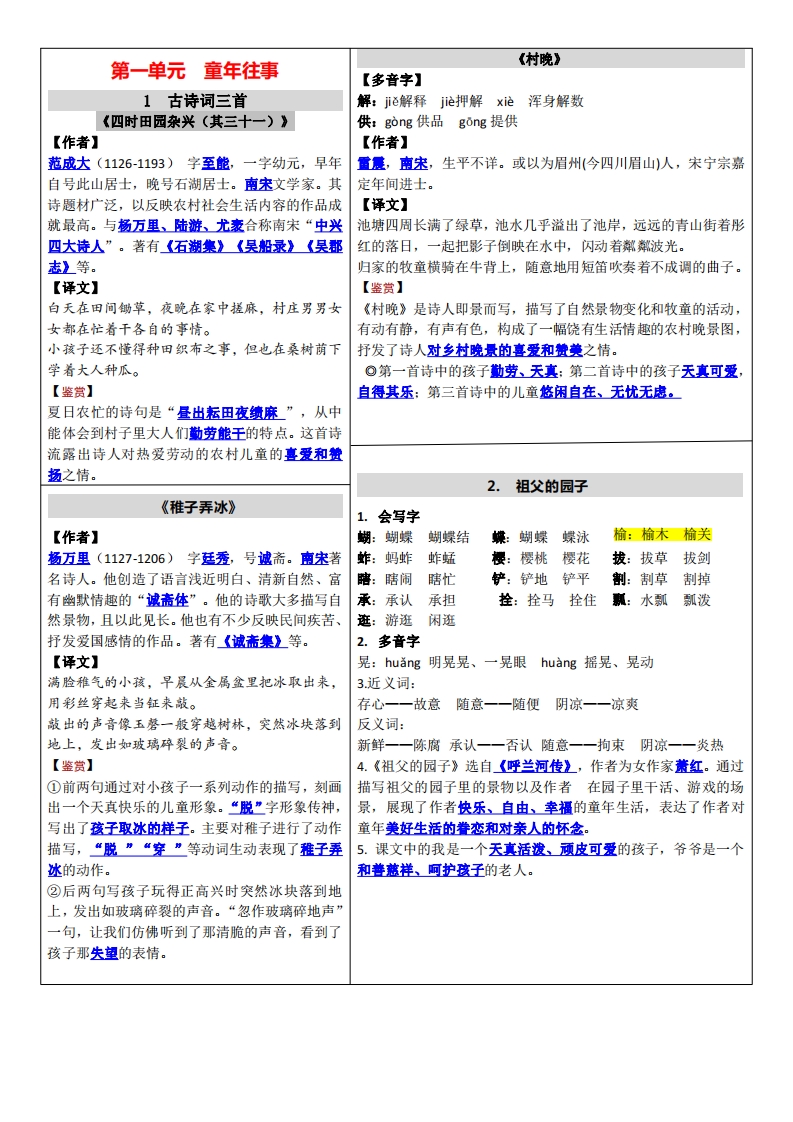The width and height of the screenshot is (793, 1122).
Task: Click the underlined 快乐、自由、幸福 text
Action: [x=515, y=808]
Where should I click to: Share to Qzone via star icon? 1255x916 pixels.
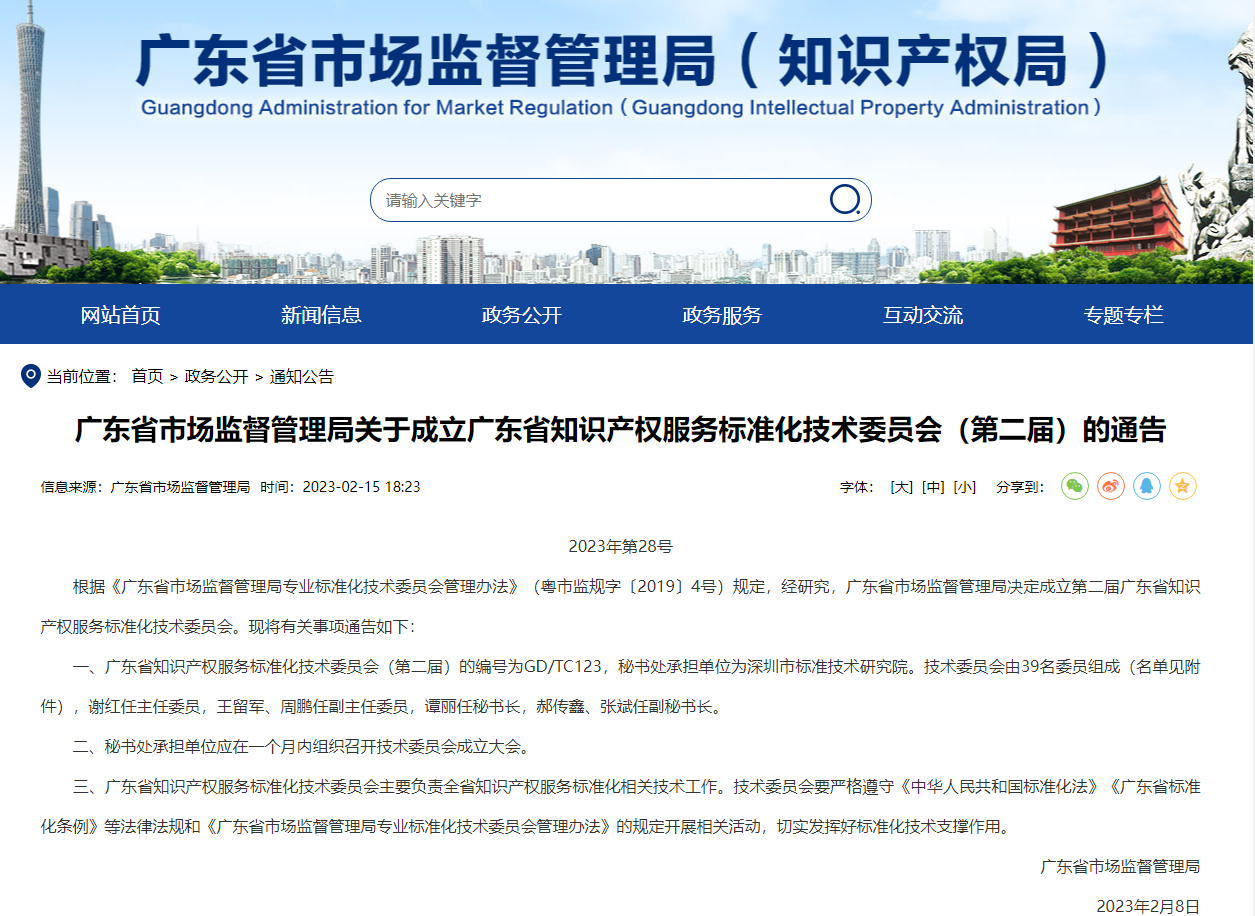[1183, 486]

######

▶ _DIRECTIONS FOR THIS TASK_
Locate "Where should I" in the listing above, then print exactly the lines from that line through the final one, omitting all pictures.

▶ _ANSWER TO THE PROBLEM_
Where should I click to: Share to Qzone via star icon? 1255x916 pixels.
[1183, 486]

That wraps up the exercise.